Thursday, May 17, 2007
My Daughter's Kindergarten Class
School is almost out for the summer. This year, I've been the homeroom mom in my daughter's kindergarten class, and I am realizing how much I am going to miss all of them. They're a beautiful, diverse, tight-knit group of children. We don't live in suburbia, but we're not exactly urban either. We live somewhere in between...just ordinary city-dwellers, but we have been blessed to be in a neighborhood school full of children from all over the world. In this one class, we have children from Venezuela, Mexico, Turkey, Iraq and China, as well as children with Vietnamese ethnicity, and African Americans. They talk openly about their differences, and the things that make them the same. They respect each other's religions, dress (my daughter keeps mistakenly calling her friend's hijab a head job), and physical differences. I can honestly say that I completely don't relate to people who are more comfortable when everyone else looks just like them.

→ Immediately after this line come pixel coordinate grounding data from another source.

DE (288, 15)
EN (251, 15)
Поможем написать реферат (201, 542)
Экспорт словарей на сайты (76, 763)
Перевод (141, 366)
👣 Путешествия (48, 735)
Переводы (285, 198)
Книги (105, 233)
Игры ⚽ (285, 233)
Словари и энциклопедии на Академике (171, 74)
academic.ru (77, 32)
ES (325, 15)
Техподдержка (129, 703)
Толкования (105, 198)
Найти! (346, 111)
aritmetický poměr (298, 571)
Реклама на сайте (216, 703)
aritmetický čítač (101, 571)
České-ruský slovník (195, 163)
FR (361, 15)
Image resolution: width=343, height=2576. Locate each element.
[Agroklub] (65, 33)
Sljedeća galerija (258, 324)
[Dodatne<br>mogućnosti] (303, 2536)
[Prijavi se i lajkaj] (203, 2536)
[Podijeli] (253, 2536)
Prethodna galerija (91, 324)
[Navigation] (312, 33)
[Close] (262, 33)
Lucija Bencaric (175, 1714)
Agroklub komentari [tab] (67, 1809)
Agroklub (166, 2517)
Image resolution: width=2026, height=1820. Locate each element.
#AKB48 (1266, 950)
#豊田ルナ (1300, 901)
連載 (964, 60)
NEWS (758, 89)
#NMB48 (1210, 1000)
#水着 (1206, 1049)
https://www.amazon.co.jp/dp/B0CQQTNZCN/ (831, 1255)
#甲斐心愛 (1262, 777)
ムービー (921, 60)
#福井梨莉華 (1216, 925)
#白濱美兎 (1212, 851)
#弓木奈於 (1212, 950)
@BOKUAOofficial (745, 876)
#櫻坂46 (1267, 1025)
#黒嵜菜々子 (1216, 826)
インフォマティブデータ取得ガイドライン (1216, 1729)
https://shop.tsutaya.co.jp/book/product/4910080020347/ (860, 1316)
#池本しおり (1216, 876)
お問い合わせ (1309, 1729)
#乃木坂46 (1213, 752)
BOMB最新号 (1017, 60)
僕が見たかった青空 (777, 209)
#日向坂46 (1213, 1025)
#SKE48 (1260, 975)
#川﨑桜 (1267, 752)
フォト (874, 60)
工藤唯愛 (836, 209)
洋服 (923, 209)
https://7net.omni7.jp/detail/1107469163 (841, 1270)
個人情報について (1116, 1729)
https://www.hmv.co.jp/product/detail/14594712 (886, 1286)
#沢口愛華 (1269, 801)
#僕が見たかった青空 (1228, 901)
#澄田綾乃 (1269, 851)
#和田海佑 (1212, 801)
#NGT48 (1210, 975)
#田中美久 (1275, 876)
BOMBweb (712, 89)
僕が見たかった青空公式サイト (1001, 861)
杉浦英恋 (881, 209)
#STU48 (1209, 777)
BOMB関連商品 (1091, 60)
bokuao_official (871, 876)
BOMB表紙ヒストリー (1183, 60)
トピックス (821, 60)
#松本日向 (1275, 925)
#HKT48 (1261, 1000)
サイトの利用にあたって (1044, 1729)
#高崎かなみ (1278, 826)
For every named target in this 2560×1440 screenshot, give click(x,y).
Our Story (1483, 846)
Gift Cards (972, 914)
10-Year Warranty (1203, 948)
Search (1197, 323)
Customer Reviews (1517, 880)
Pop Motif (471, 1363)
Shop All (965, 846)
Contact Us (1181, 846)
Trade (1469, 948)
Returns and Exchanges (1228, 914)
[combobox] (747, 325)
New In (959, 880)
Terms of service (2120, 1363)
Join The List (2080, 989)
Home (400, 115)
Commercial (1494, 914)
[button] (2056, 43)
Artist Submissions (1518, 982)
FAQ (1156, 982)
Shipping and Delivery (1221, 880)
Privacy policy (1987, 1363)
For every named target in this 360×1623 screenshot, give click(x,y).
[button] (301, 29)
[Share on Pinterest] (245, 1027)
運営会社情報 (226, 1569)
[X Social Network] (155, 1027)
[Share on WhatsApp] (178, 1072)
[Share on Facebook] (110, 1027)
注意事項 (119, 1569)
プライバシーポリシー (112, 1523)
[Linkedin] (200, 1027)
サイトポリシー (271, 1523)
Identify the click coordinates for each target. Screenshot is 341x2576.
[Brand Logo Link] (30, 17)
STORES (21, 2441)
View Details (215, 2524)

I actually think that's a little creepy. I believe that God loves diversity because he is creative. He made a world alive with differences, not sameness. I love the different skin shades, the different hair colors, the different shapes of eyes and the different accents and languages represented in my daughter's classroom. And I believe that these children are learning to love the differences also because they have learned to love each other in a small, kindergarten kind of way. I pray that this year has given these 22 children hearts that long to unite, and not divide; to tear down walls instead of build them. Perhaps this is a lot to expect from one year of kindergarten, but it all has to start somewhere...doesn't it?